SUPPLIED PASSAGE
So, memories of this day, eleven years ago:
After giving birth in the early hours of the morning, I was wheeled to a hospital room. The nurse insisted that the baby had to be taken to the nursery for washing or checking or who-knows-what, while my parents took Josh home for a shower and a rest. I protested, but truly, I was in no shape. After several days of early labor and a whole night awake doing the hard work that brought my girl into the world, I was beat. As soon as I laid down in the hospital bed, I fell fast asleep.
I woke up two hours later (at maybe 7 am) and couldn't find that nurse call button fast enough. I sat up, full of anticipation. Ready. The nurse came and put my beautiful red-headed, blue-eyed, rosy-cheeked baby in my arms. I held her, and stared at her, and nursed her, for the rest of that day. I felt so many intense emotions: accomplishment, pride, wonder, and love. I'd never felt love like that.
(Makes me think of Stevie Wonder, who got it just so right.)
It's strange watching her grow up, as it all happens so fast that I can remember, though she can't, exactly what she was like when she was 18 months, and three, and six, and nine, and now, eleven. I can see all of those stages in her face: her resourcefulness, her social acuity, her impatience and her kindness. I remember what it felt like to hold her pudgy baby body in my arms, even though now she is almost as big as me.
Watching your kids grow is like experiencing a time warp. They give you a perspective on the passage of time, unlike any that you could otherwise experience. I can't really remember myself eleven years ago. But I can remember Bella, in so many details.
Even a glimpse of someone else's newborn--their slumped bodies, their squinty eyes, their little, desperate yawns--brings it all back to me. I remind myself that grandparents and parents with older children were once smitten with love for their own helpless little sacks. All parents are newborn parents. Our kids may outgrow our nipples and our laps and even our homes, but they're still made out of the magic that we first saw that day when they showed up in the world, teeny tiny, but fully formed.

WORK REQUEST
In the birthday memory above, how long did the writer sleep after lying down in the hospital bed?

DATA SUPPLIED
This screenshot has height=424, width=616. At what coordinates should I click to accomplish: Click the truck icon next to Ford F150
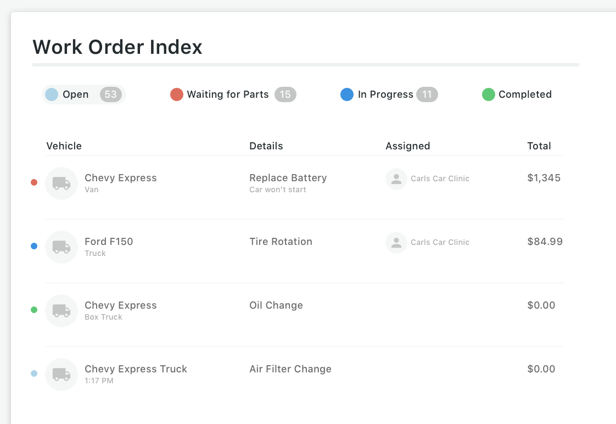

* * *

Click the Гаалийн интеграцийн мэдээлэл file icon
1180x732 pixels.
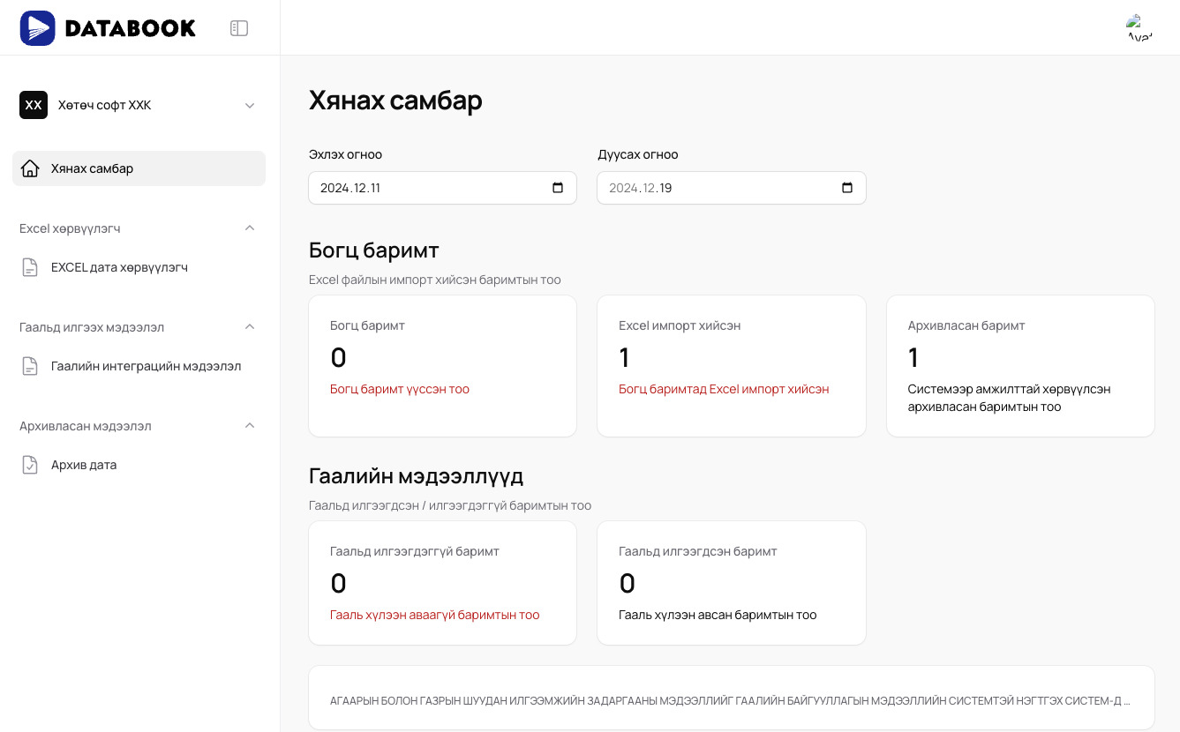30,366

SOLUTION TO THE EXERCISE
Two hours.